液晶モニターは左右どちらにでも回せ、前後方向にも回転する
 液晶モニターは4.0型約123万ドットで、左右どちらにでも回せ、前後方向にも回転する。アンダースキャン表示に相当する100%視野角となっている。ビューファインダーも、0.52型約155.5万ドットのカラー液晶で、視野角は100%。

 ピントの状態を波形で表示するEdgeモニター機能を新たに搭載。画面内に3箇所設定された注目エリア内のピント量が別色で、ピントが合うほど波形が大きくなるため、ピントの山を捉え、前ピン、後ピンの状況も把握できる。また、波形モニター機能や、ベクトルスコープ機能も搭載した。さらに、HDMI出力映像にゼブラパターンの表示を重畳することが可能になった。

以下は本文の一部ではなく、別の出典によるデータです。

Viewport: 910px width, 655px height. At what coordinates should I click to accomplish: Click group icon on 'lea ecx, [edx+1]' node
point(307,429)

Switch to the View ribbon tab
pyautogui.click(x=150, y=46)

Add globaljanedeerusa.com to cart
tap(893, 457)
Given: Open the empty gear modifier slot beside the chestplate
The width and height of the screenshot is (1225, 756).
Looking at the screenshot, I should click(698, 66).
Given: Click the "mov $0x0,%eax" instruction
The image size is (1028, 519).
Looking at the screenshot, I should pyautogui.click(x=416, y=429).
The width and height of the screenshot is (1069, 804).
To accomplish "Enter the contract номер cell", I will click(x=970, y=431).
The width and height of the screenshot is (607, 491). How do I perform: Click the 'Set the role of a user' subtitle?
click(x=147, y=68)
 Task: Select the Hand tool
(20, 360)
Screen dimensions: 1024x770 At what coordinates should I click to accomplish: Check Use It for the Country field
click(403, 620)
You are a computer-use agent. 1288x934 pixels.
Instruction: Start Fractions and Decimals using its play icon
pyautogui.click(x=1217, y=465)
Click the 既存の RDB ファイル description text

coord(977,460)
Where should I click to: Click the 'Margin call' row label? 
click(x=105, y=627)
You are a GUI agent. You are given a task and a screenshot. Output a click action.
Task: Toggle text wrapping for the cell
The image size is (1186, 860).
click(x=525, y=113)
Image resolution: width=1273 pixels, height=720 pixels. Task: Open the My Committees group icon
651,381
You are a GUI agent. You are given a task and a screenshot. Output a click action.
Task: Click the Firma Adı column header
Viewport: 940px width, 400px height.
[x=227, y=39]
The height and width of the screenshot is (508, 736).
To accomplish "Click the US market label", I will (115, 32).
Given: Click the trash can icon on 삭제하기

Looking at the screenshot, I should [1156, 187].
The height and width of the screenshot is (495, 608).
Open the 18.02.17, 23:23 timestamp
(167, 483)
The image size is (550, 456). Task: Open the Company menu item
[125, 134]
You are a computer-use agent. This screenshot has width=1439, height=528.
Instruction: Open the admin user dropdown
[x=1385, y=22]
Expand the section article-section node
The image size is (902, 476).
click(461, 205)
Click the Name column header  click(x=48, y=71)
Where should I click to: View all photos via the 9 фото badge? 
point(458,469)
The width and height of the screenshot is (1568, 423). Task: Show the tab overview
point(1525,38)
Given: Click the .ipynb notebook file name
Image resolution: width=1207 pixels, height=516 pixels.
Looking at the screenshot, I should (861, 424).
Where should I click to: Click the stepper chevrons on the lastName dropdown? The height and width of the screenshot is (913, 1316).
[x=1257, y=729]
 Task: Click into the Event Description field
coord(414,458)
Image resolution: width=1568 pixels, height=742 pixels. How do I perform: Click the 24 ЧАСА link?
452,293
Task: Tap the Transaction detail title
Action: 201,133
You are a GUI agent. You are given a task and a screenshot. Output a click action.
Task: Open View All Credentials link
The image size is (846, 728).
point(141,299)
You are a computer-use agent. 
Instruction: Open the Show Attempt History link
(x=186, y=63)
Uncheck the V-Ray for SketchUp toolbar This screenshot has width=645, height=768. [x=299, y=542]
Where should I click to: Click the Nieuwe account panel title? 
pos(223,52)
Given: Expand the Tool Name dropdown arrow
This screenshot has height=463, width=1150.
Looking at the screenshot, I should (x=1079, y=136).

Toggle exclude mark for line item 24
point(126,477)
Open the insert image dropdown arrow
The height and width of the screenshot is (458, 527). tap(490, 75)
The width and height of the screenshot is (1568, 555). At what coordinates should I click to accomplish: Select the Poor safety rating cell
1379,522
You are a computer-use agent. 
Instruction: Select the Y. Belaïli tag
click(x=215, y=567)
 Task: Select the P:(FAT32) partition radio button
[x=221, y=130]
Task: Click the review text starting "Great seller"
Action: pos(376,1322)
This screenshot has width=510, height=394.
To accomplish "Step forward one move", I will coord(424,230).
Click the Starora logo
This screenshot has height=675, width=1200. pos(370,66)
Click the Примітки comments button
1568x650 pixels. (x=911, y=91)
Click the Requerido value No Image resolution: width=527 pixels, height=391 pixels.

 映像エンジンは「DIGIC DV III」。ガンマカーブやカラーマトリクスなどを、項目ごとに細かく設定できるカスタムピクチャー機能が刷新され、26項目にグレードアップ。カスタムピクチャー機能の設定内容は、カードへの保存や読み出しが可能。なお、「XH G1S/A1S」などとの互換性はない。

 撮影時のフレームレートを変更することで、オーバークランクなどの可変速撮影にも対応。24Pでの再生を基準として、スローモーションは1/2.5倍速(720p記録時)から、ファーストモーションは5倍速(720p)まで対応。また、インターバル記録機能やクレイアニメーション制作に適したフレーム記録機能も備えている。

 なお、ファイルの再生、バックアップ保存、メタデータの編集ができるブラウザソフトとして、「Canon XF Utility」が付属する。対応OSは、Windows 7/Vista(32bit/64 bit版)、Windows XP(32bit版のみ)、Mac OS X。また、Final Cut Proと、Avid Media Composer用のプラグインが同梱されるほか、Premiere Proや、EDIUS Proでもネィティブ対応する予定となっている。

付属品

0.8倍のワイドアタッチメント「WA-H32」(光学ズーム4.3倍まで可能)も、78,750円で発売される
 連続撮影時間は、付属の「BP-955」使用時でXF305の場合は約4時間(液晶モニター)/約4時間5分(ビューファインダー)、XF305の場合は約4時間25分(液晶モニター)/約4時間40分(ビューファインダー)。

 外形寸法はXF305/300共通で、約180×396×236mm(幅×奥行×高さ、レンズフードを含み、グリップベルト、アイカップは含まない)、重量は(グリップベルトを含み、レンズフード、アイカップは含まない)はXF305が約2,670g、XF300が約2,630g。撮影時総質量(レンズフード、グリップベルト、バッテリーパックBP-955、CFカード1枚、SDカード1枚をそれぞれ含み、アイカップは含まない)はXF305が2,980g、XF300が約2,940gとなっている。

 付属品は、ワイヤレスコントローラー「WL-D6000」、コンパクトアダプター「CA-930」、バッテリーパック「BP-955」、ショルダーストラップ、D端子コンポーネントケーブル「DC-930」、アイカップ。また、0.8倍のワイドアタッチメント「WA-H32」(光学ズーム4.3倍まで可能)も、78,750円で発売される。